За таким возможным поворотом дел в Петербурге продолжали следить с пристальным вниманием[850]. Пирх передавал Бисмарку, что планы Горчакова изолировать восточную политику Франции и сохранить целостность Датского королевства «провалились бы, а искусственное здание российской политики обрушилось бы, стоило только Пруссии договориться с Францией в решении датского вопроса и присоединиться к французской политике на Востоке»[851]. Такая перспектива стала бы, по мнению Пирха, самым большим поражением Горчакова.
Бисмарк прекрасно понимал, что возможное прусско-французское единство на фоне датского вопроса надолго закроет надежды Петербурга на решение восточного вопроса, в то время как единение четырех держав, о котором так хлопотал Горчаков, и соблюдение Лондонских протоколов будет иметь некий антифранцузский оттенок, что усугубит прусско-французское противостояние. Защищая Данию, Россия, таким образом, могла отдалить от себя Пруссию и оттянуть решение восточного вопроса на длительный срок. Учитывая пикантность внешнеполитической ситуации, в которой оказалась в данный момент Россия, прусский министр-президент приходил к выводу, что российская помощь Дании не станет угрожающей для Пруссии, и видимость разыгравшейся бури в Финском заливе не достигнет датско-прусского побережья. Датский вопрос в российско-прусских отношениях, таким образом, завязывался с болезненным для России вопросом восточным. И в Берлине, и в Петербурге это отчетливо понимали. Из положения просящего поддержки России Бисмарк постепенно выводил Пруссию в положение предлагающего России свой союз.

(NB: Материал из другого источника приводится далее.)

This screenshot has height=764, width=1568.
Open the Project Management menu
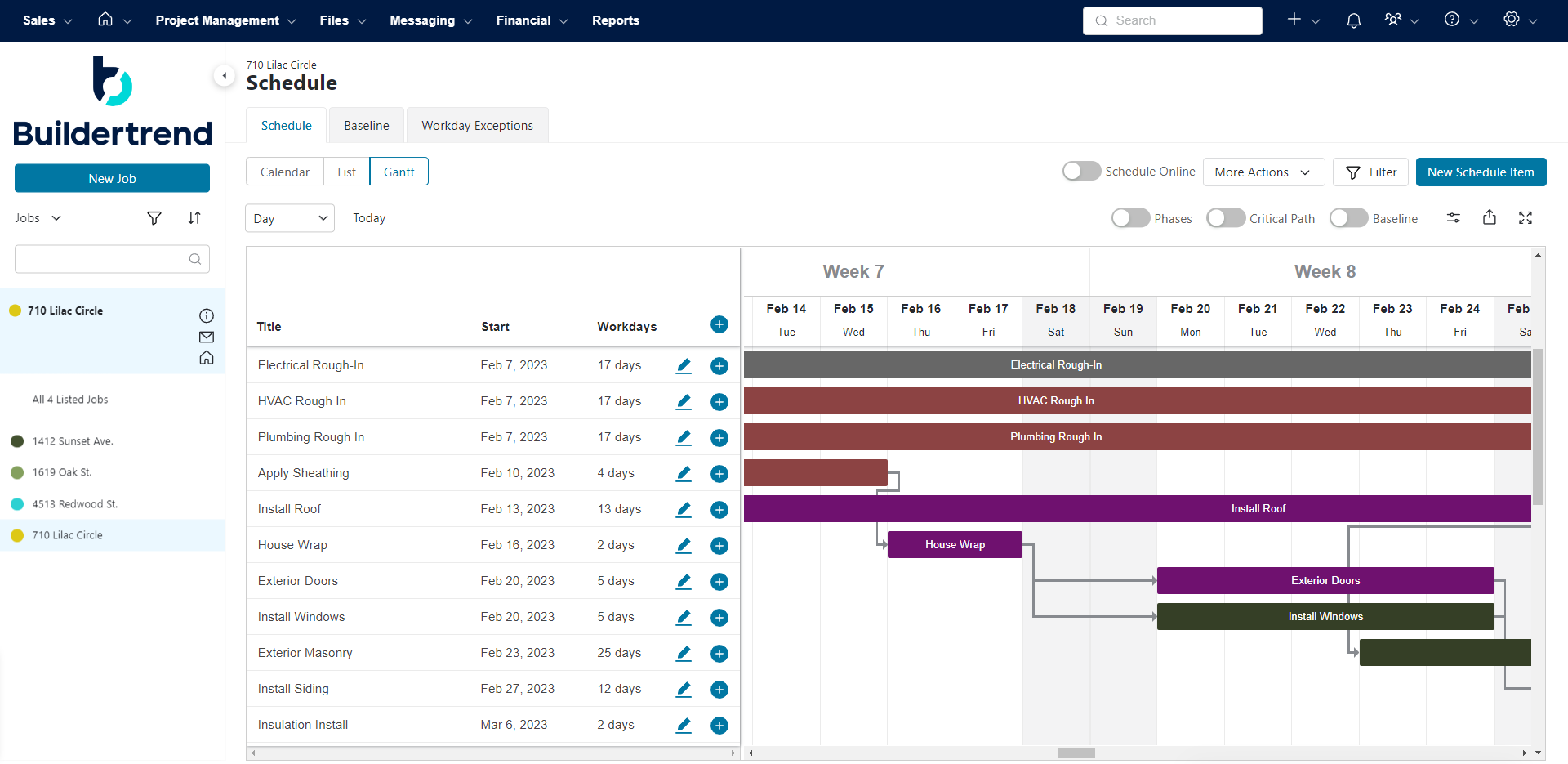pos(218,20)
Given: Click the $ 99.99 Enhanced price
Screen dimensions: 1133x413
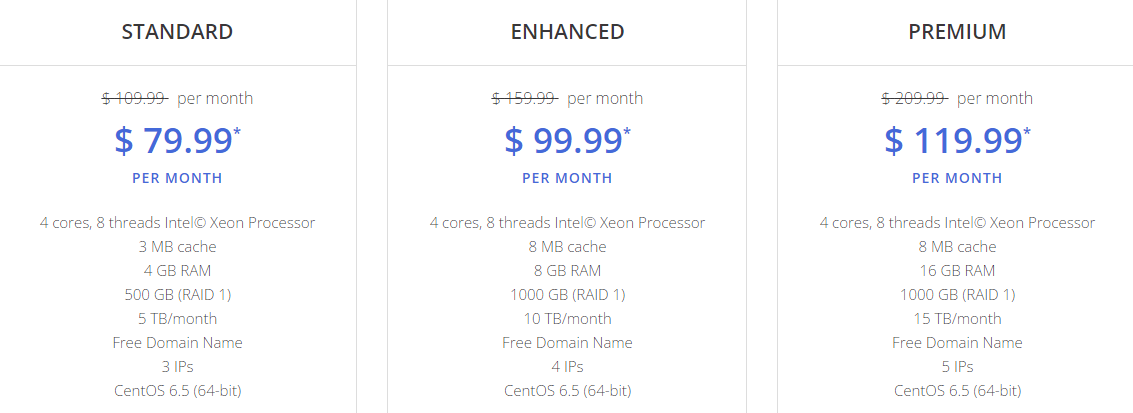Looking at the screenshot, I should pos(564,141).

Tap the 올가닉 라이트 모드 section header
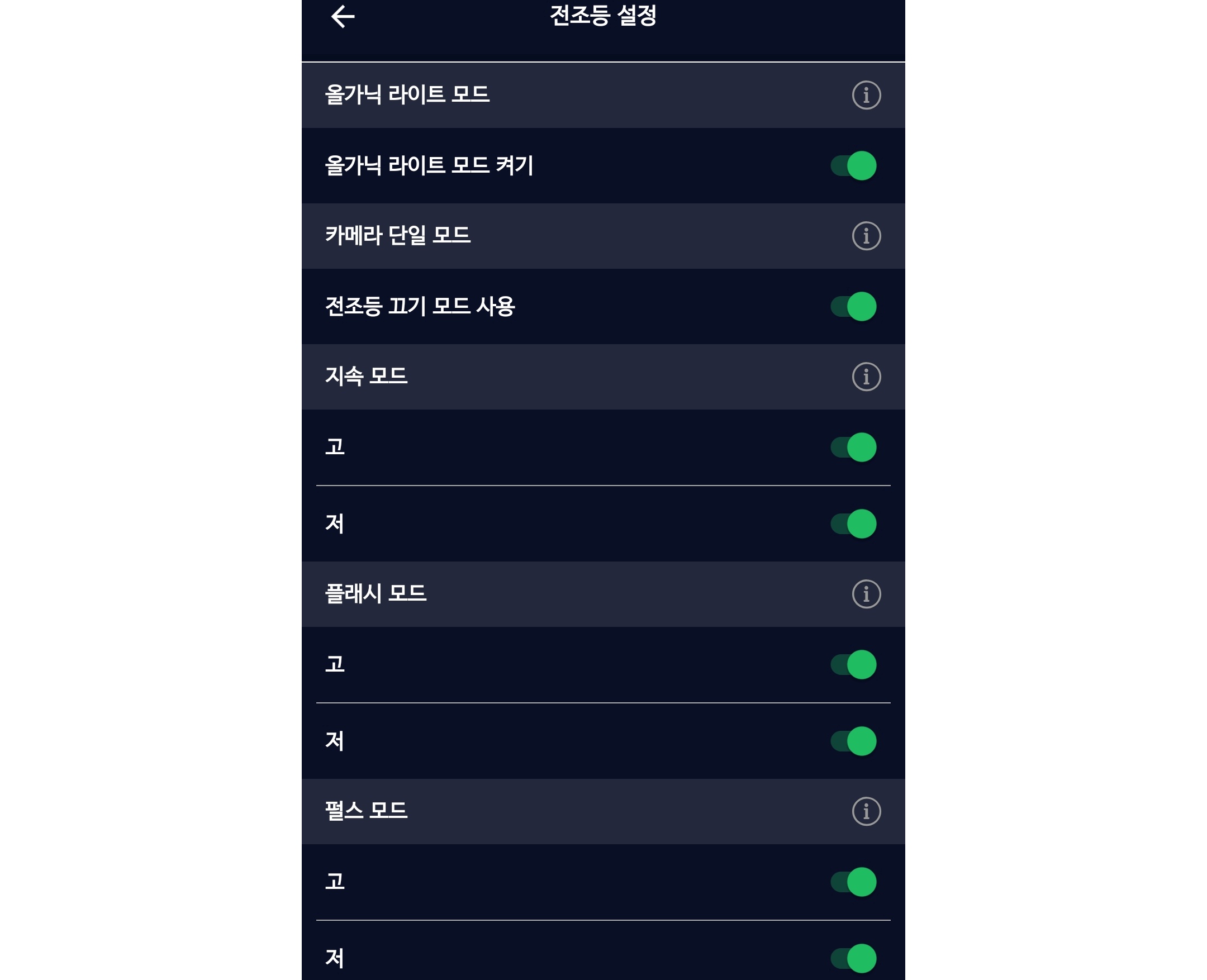tap(407, 95)
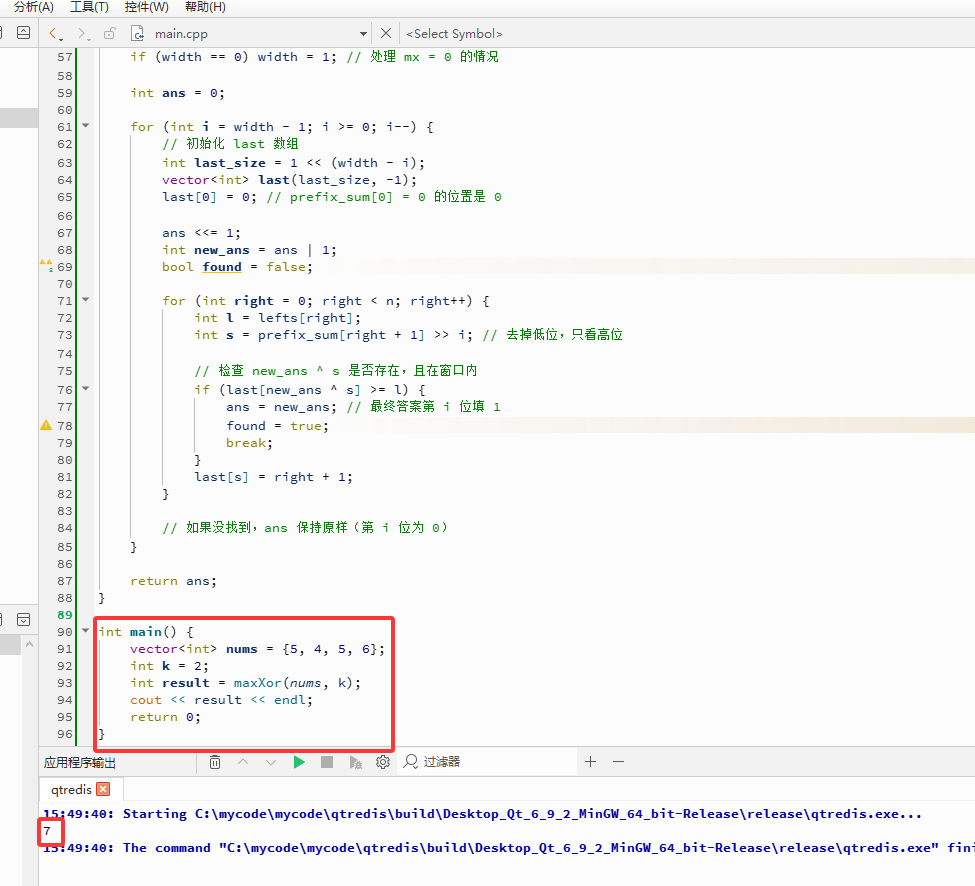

Тем временем, представители Англии и Франции на конференции согласились с прусско-австрийским предложением об отделении от Дании Гольштейна и Лауэнбурга. «Копенгагенские демагоги»[852] выступали лишь против отделения от королевства Шлезвига[853]. Чередующиеся предложения прусской и английской делегации о делении Шлезвига по национальному признаку не имели никакого успеха, поскольку Дания отклоняла каждый из них. В итоге переговоры в Лондоне о перемирии заходили в тупик[854]. Ситуация осложнилась настолько, что Горчаков стал анализировать возможные сценарии в случае распада Дании, против чего Петербург выступал с самого начала. В письме Бруннову он сообщал: «Если целостность датской монархии не может быть сохранена, и нам кажется, что надежда больше не поддерживается даже полномочными представителями этой державы, мы должны приложить усилия, чтобы избежать двух ловушек: 1) Скандинавская лига, которая, как нам кажется, лишена жизненной силы; 2) передача Гольштейна во владение Августенбурга»[855]. Об опасности первой ловушки в Петербурге заявляли еще ранее. Вторая ловушка, избежать которую хотел Горчаков, явилась следствием потери Данией контроля над приэльбскими герцогствами и автоматическим возникновением вопроса престолонаследия на спорных территориях.